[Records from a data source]

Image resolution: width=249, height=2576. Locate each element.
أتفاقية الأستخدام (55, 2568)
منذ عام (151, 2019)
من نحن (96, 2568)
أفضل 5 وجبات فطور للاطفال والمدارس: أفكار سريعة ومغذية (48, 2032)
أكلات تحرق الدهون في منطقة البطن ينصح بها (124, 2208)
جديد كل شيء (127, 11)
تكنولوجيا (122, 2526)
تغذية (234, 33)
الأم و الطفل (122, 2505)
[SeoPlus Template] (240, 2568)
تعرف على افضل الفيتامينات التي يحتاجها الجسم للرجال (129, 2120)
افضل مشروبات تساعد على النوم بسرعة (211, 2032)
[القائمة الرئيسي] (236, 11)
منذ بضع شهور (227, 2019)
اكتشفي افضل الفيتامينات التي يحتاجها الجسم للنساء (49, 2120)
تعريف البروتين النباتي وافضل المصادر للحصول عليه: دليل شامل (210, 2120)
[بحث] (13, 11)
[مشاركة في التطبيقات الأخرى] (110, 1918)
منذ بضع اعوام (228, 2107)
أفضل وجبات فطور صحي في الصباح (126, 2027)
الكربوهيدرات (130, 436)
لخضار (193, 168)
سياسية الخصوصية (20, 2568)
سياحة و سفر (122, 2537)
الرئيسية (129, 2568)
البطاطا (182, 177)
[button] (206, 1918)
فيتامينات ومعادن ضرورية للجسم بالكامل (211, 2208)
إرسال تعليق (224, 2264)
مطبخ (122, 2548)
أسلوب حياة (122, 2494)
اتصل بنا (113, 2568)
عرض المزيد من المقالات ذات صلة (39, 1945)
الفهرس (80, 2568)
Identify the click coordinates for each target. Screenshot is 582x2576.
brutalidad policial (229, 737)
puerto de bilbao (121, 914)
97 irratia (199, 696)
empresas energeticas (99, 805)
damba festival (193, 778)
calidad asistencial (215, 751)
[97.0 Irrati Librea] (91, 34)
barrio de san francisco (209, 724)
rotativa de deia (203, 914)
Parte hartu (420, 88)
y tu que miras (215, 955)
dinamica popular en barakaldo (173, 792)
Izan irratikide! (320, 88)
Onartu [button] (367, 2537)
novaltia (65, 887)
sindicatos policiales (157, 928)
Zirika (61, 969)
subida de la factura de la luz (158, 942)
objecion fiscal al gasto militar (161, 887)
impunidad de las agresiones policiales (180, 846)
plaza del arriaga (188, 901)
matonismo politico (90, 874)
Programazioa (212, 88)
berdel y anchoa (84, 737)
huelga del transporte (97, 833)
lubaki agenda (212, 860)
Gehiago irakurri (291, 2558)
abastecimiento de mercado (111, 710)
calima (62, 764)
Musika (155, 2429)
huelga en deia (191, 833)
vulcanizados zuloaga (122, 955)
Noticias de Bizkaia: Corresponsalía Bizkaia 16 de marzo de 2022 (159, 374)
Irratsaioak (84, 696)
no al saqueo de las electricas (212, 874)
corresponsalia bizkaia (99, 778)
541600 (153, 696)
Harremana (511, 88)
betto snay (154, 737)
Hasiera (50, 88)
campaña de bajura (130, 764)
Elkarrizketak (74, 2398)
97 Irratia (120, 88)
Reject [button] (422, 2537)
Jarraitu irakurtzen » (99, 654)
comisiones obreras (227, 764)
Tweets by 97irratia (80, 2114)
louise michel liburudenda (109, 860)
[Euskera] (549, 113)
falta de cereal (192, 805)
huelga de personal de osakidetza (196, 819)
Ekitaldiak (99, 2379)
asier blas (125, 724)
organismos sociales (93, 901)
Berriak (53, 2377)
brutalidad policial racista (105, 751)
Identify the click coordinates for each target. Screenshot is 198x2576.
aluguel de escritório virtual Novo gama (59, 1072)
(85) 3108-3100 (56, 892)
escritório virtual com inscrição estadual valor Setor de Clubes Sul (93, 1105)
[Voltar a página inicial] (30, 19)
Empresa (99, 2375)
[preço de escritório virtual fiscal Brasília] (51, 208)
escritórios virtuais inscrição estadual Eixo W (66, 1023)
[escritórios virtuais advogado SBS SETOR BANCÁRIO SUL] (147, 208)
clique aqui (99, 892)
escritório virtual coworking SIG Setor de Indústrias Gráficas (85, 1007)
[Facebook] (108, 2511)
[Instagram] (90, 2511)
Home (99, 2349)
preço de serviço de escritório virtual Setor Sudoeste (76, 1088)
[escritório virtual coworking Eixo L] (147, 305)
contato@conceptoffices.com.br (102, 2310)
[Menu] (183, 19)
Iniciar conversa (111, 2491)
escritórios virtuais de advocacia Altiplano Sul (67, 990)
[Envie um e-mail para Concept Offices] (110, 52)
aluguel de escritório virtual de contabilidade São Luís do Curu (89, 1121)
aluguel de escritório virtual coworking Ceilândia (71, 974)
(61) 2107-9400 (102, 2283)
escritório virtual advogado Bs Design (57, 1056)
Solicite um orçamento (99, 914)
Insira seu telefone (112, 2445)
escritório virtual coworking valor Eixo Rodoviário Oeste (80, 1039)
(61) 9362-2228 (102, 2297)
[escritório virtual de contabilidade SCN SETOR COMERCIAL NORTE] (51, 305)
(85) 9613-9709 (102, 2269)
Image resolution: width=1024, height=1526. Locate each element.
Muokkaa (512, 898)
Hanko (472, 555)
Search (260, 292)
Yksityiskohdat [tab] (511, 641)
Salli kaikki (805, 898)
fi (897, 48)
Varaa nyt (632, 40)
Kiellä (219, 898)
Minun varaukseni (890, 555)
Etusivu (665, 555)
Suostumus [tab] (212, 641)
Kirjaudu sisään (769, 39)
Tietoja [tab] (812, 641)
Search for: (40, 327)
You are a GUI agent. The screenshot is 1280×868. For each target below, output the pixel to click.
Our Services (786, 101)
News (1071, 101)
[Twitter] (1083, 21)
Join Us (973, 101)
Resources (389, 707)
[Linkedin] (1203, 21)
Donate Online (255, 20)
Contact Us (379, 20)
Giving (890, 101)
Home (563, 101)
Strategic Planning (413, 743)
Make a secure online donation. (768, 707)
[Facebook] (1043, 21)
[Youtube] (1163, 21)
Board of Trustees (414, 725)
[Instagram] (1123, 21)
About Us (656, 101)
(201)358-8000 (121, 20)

- Exercise goal
Looking at the entries above, can you reproduce exactly the lines from the one that holds "أتفاقية الأستخدام (55, 2568)" through the one that holds "subida de la factura de la luz (158, 942)", and only those?

- Solution to this problem
أتفاقية الأستخدام (55, 2568)
منذ عام (151, 2019)
من نحن (96, 2568)
أفضل 5 وجبات فطور للاطفال والمدارس: أفكار سريعة ومغذية (48, 2032)
أكلات تحرق الدهون في منطقة البطن ينصح بها (124, 2208)
جديد كل شيء (127, 11)
تكنولوجيا (122, 2526)
تغذية (234, 33)
الأم و الطفل (122, 2505)
[SeoPlus Template] (240, 2568)
تعرف على افضل الفيتامينات التي يحتاجها الجسم للرجال (129, 2120)
افضل مشروبات تساعد على النوم بسرعة (211, 2032)
[القائمة الرئيسي] (236, 11)
منذ بضع شهور (227, 2019)
اكتشفي افضل الفيتامينات التي يحتاجها الجسم للنساء (49, 2120)
تعريف البروتين النباتي وافضل المصادر للحصول عليه: دليل شامل (210, 2120)
[بحث] (13, 11)
[مشاركة في التطبيقات الأخرى] (110, 1918)
منذ بضع اعوام (228, 2107)
أفضل وجبات فطور صحي في الصباح (126, 2027)
الكربوهيدرات (130, 436)
لخضار (193, 168)
سياسية الخصوصية (20, 2568)
سياحة و سفر (122, 2537)
الرئيسية (129, 2568)
البطاطا (182, 177)
[button] (206, 1918)
فيتامينات ومعادن ضرورية للجسم بالكامل (211, 2208)
إرسال تعليق (224, 2264)
مطبخ (122, 2548)
أسلوب حياة (122, 2494)
اتصل بنا (113, 2568)
عرض المزيد من المقالات ذات صلة (39, 1945)
الفهرس (80, 2568)
Identify the click coordinates for each target. Screenshot is 582x2576.
brutalidad policial (229, 737)
puerto de bilbao (121, 914)
97 irratia (199, 696)
empresas energeticas (99, 805)
damba festival (193, 778)
calidad asistencial (215, 751)
[97.0 Irrati Librea] (91, 34)
barrio de san francisco (209, 724)
rotativa de deia (203, 914)
Parte hartu (420, 88)
y tu que miras (215, 955)
dinamica popular en barakaldo (173, 792)
Izan irratikide! (320, 88)
Onartu [button] (367, 2537)
novaltia (65, 887)
sindicatos policiales (157, 928)
Zirika (61, 969)
subida de la factura de la luz (158, 942)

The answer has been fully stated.